┌──

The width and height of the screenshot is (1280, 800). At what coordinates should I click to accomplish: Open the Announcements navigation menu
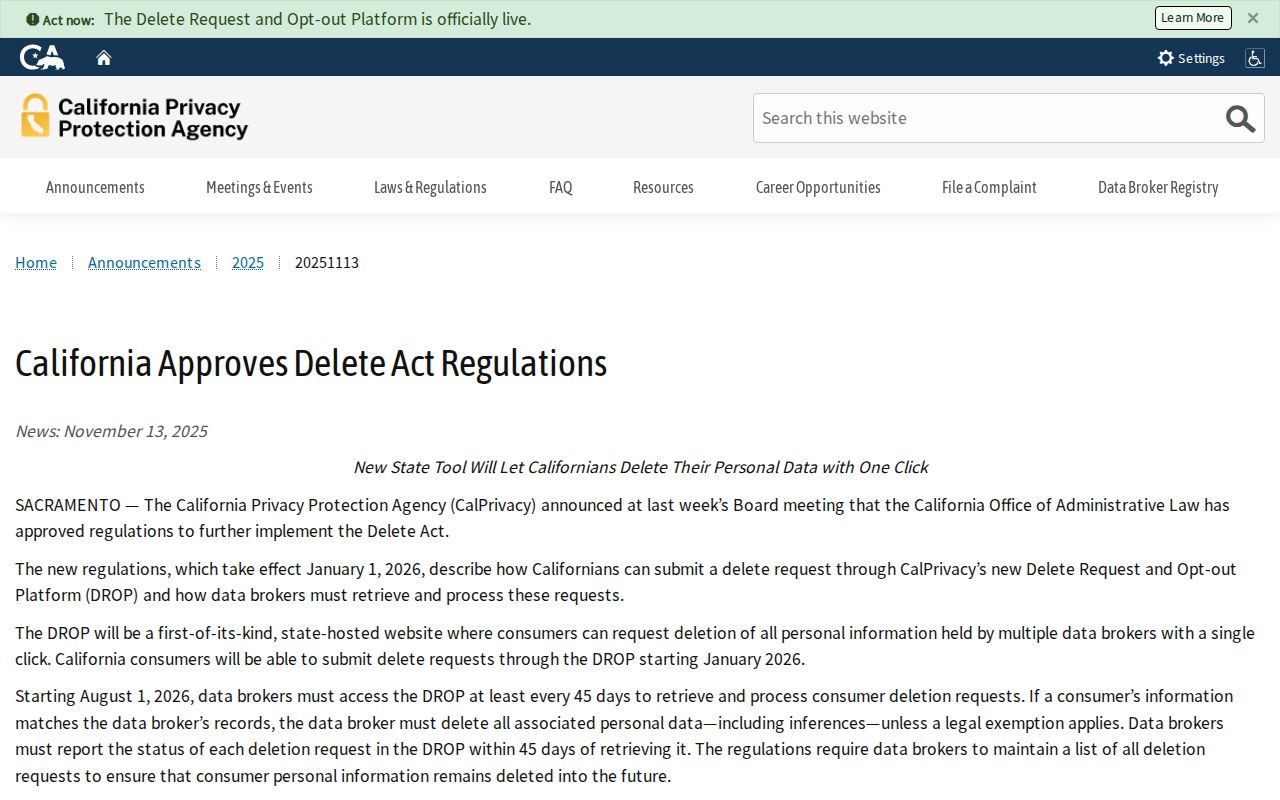pos(95,187)
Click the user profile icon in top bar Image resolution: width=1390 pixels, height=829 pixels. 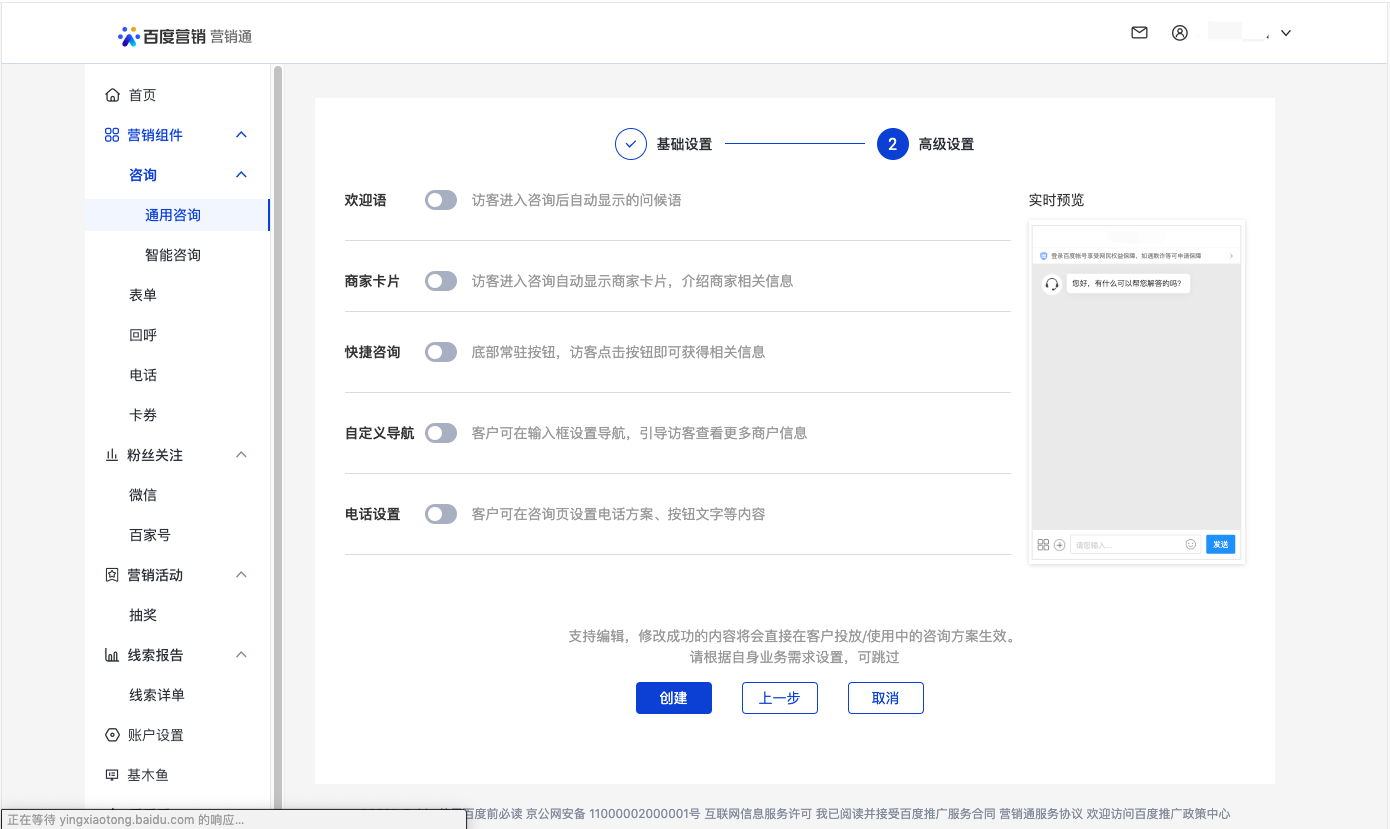click(x=1180, y=32)
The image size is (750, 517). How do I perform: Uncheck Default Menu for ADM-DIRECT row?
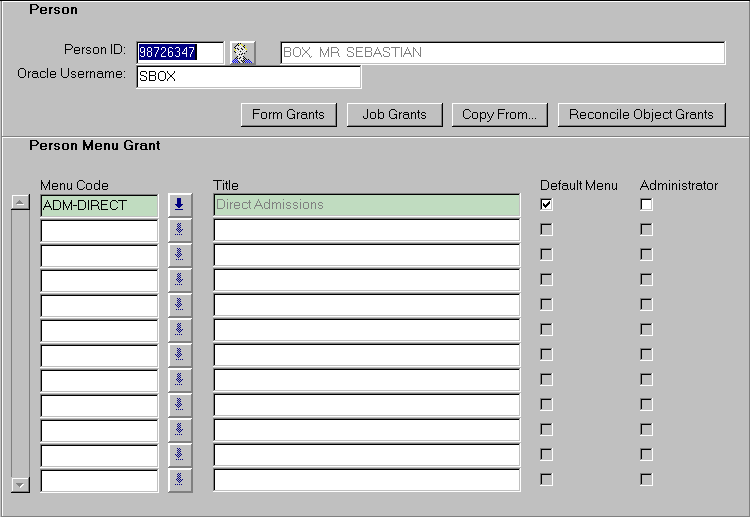click(546, 205)
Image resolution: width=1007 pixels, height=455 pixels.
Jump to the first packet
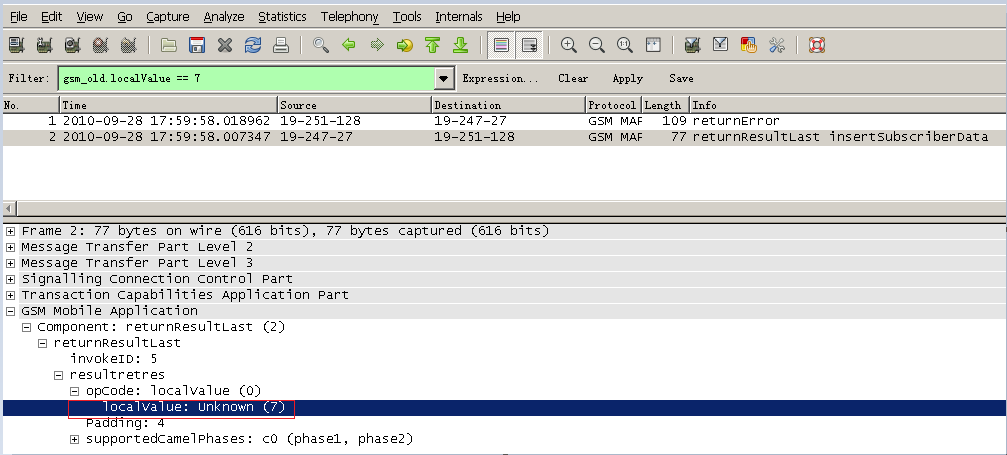(x=433, y=45)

└──

__EXERCISE GOAL__: Only the lines from the line with "The image size" through the end of the records belong in your copy. Repeat them exactly, without pictures.

__TASK OUTPUT__:
The image size is (750, 517). How do I perform: Uncheck Default Menu for ADM-DIRECT row?
click(546, 205)
Image resolution: width=1007 pixels, height=455 pixels.
Jump to the first packet
(x=433, y=45)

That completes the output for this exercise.